Hornby Scheduled release date January/Early February
Designer: Southern Railway
Entered Service: 1935
Number Built: 152
Motor: 5 Pole Skew Wound
DCC Ready: DCC Ready
Detail: Chassis and bogie detail
The Southern Railway (SR) was established in 1923, linking London with the Channel ports, South West England, South coast resorts in Kent. It was the smallest of the Big Four railway regions with most of its revenue coming from passenger traffic rather than freight in the more densely populated region of southern England.
A number of famous named trains were operated by SR including the Brighton Belle, Bournemouth Belle, Golden Arrow, the Night Ferry (London Paris and Brussels), Atlantic Coast Express and the Devon Belle.
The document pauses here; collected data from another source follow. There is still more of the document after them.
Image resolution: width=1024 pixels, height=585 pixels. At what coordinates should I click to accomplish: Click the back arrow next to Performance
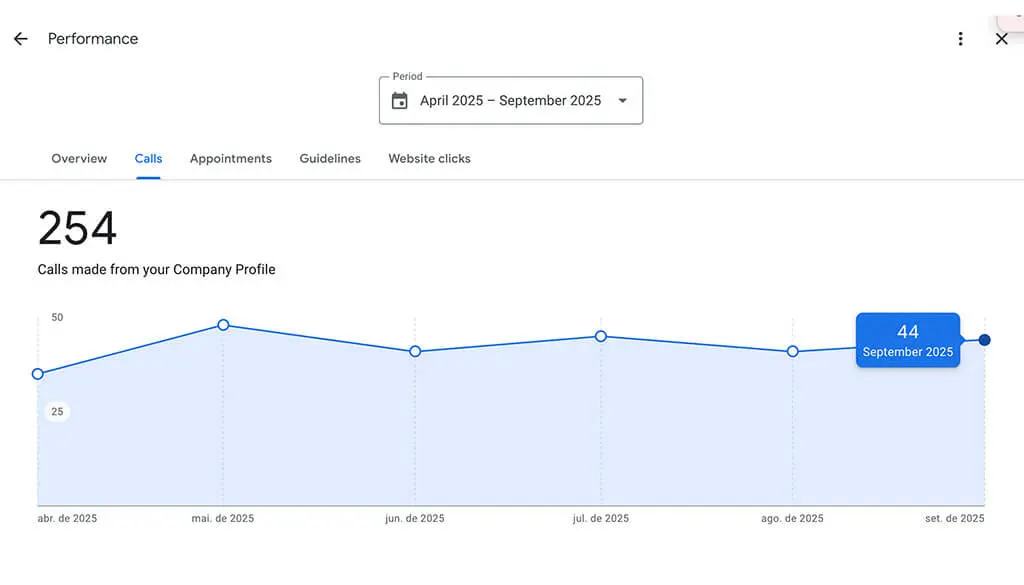click(x=20, y=38)
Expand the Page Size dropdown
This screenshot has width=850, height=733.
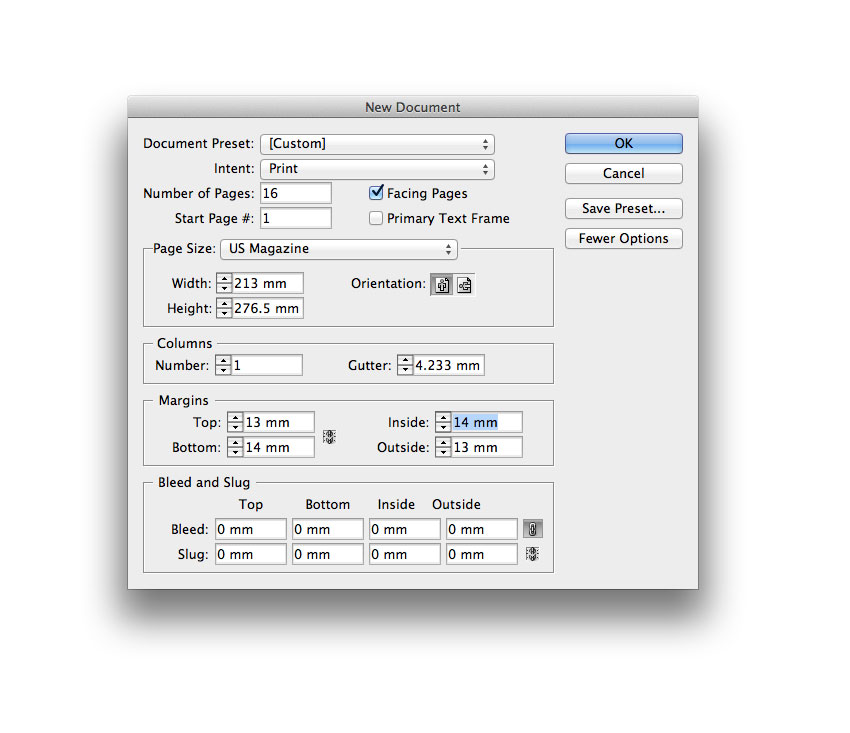(339, 249)
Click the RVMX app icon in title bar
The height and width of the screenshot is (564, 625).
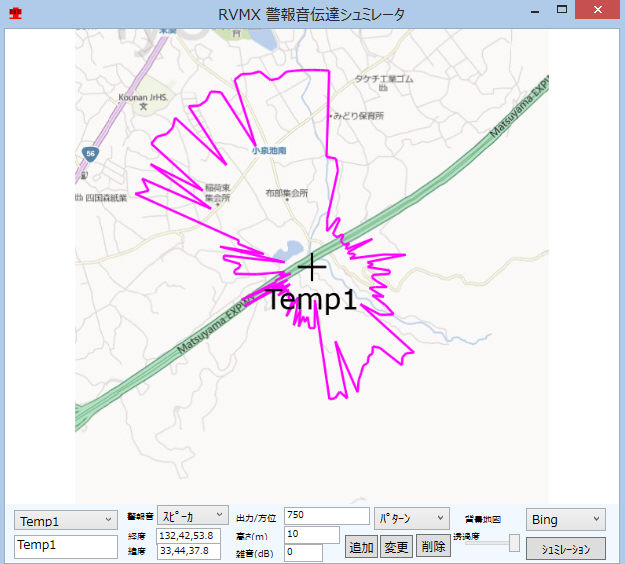tap(14, 12)
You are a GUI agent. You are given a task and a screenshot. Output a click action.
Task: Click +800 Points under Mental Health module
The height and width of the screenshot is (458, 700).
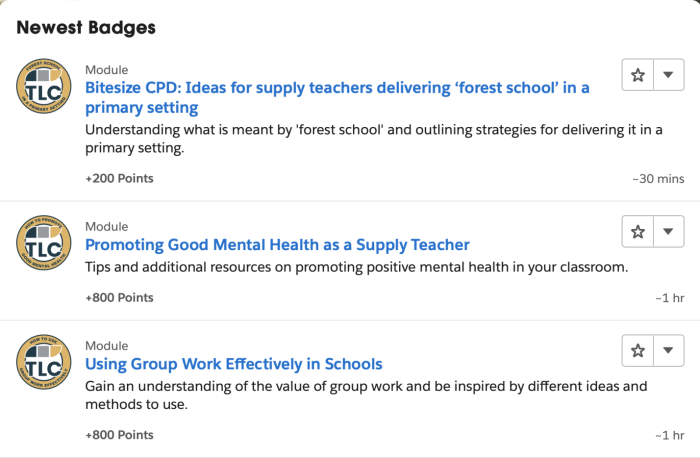pos(119,297)
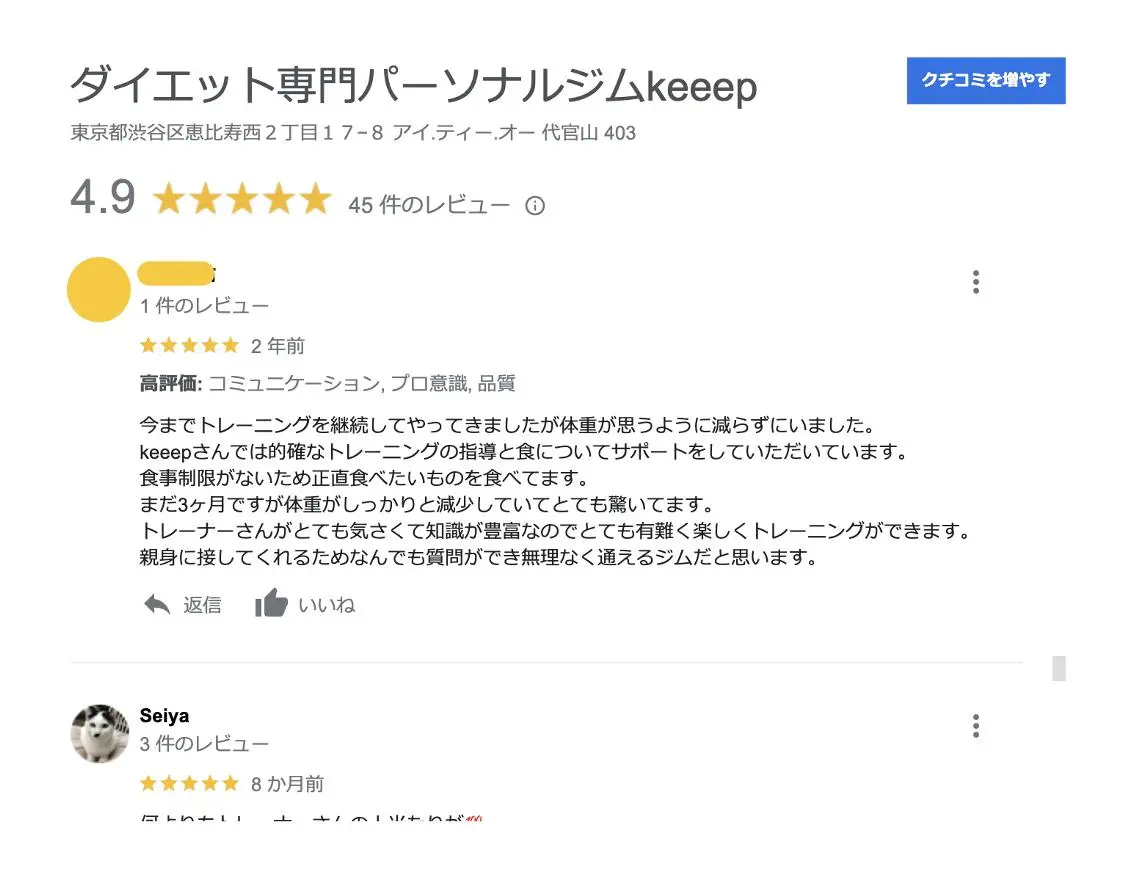Click the redacted first reviewer name
This screenshot has width=1136, height=876.
click(x=176, y=273)
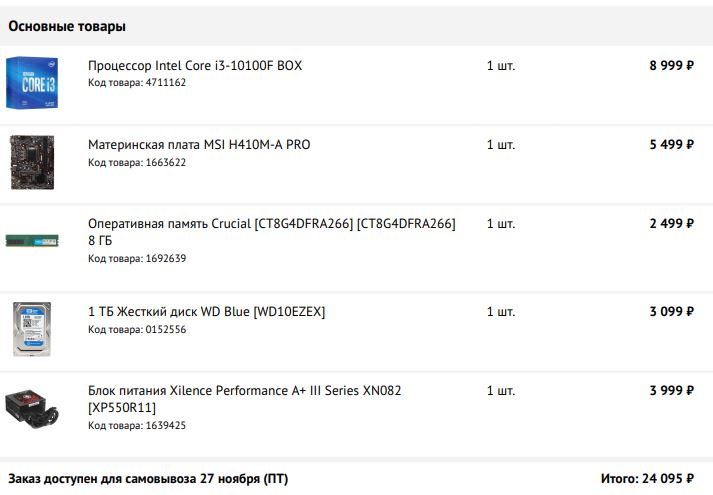Click the 5 499 ₽ motherboard price

click(x=671, y=145)
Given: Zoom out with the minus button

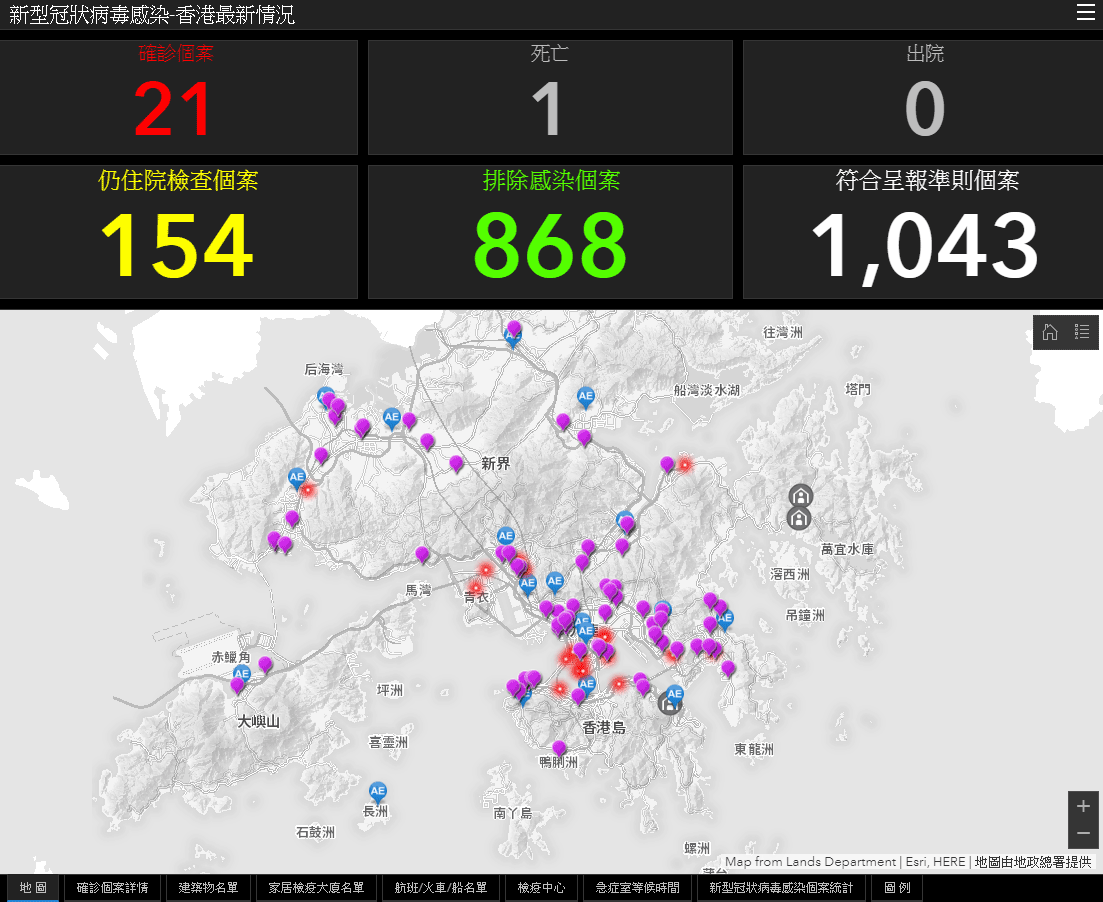Looking at the screenshot, I should pos(1083,833).
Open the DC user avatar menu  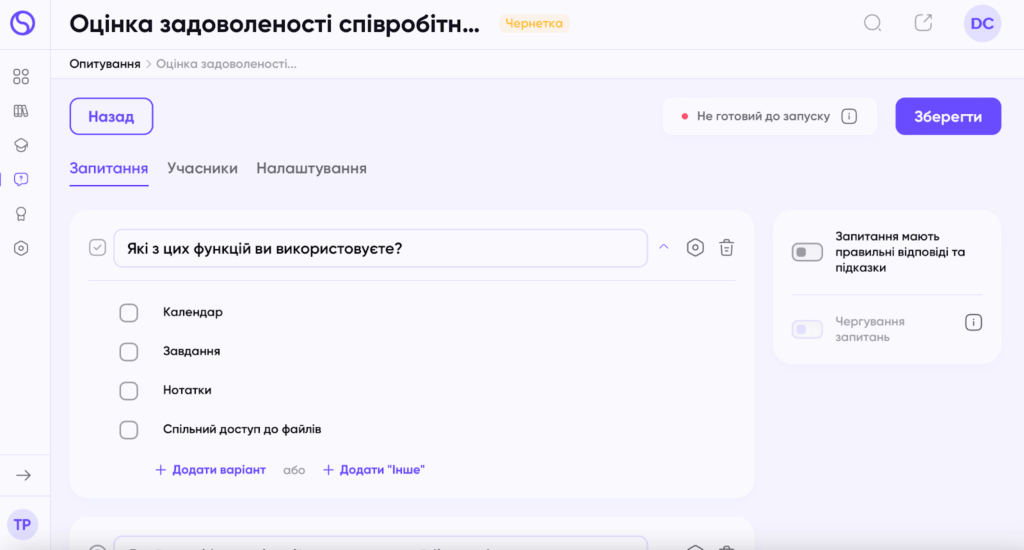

Both Richard Maunsell and Oliver Bulleid served as Chief Mechanical Engineers to the SR between 1923 and 1948 and both designed new locomotives and rolling stock to replace those inherited in 1923.
The electrification of the region began in 1929 under the management of Sir Herbert Walker. On completion it was the worlds largest electrified railway system.
Southern Railway gave the designation 2-BIL to the DC third rail electric multiple units built during the 1930s. The formation was a 2-car set: MBTL-DTCL, and were called 2-BIL (2-car Bi-Lavatory stock) because each set had two lavatories, one in each car. They were built to work long distance semi-fast services on the newly electrified lines from London to Eastbourne, Portsmouth and Reading.
Between 1935 and 1938, a total of 152 sets of the Class 2-BIL were built in 4 batches and were numbered 2001-2152. Numbers 2001-2010 in 1935 for service on the London to Eastbourne sector. Numbers 2011-2048 in 1936 for the London Waterloo to Alton and Portsmouth slow service. Numbers 2049-2116 in 1937 for the Portsmouth to Bognor Regis service and numbers 2117-2152 in 1938 for the London Waterloo to Reading route.
The steel panelled wooden framed bodied were built at SR Eastleigh Works and the steel underframes at SR Lancing Works. Each 2 car unit measured 129ft 6in long and 9ft 2in, wide and were powered by two English Electric traction motors of 275hp (205kW) with a maximum speed of 60mph. The units were fitted with automatic air-brakes The 2-BILs weighed 74tons 15cwt and had a passenger capacity of 24 in the First Class and 84 or 88 Third Class area.
In the early years WWII Southern Region suffered considerable damage due to its proximity to the coast, including the loss of some 2-BIL units. By the end of the War the proportion of the freight carried had increased from 25% to 60% as the region had been a marshalling area for troops and armaments destined for the invasion of Europe.
The remaining units stayed in service and passed to the newly formed British Railways in 1948 where they were re-classified as Class 401 and continued in service on BR Southern Region but by 1969 all the units have been withdrawn.
The only 2-BIL unit to survive was number 2090, formed of carriages 10656 and 12123 and is now in the National Railway Museum, York.
The 2-BIL unit represented in this pack SR No. 2114 formed of Brake No. 10680 and Composite No. 12147 and were part of the 4th batch built in 1938 for service on the London Waterloo to Reading route.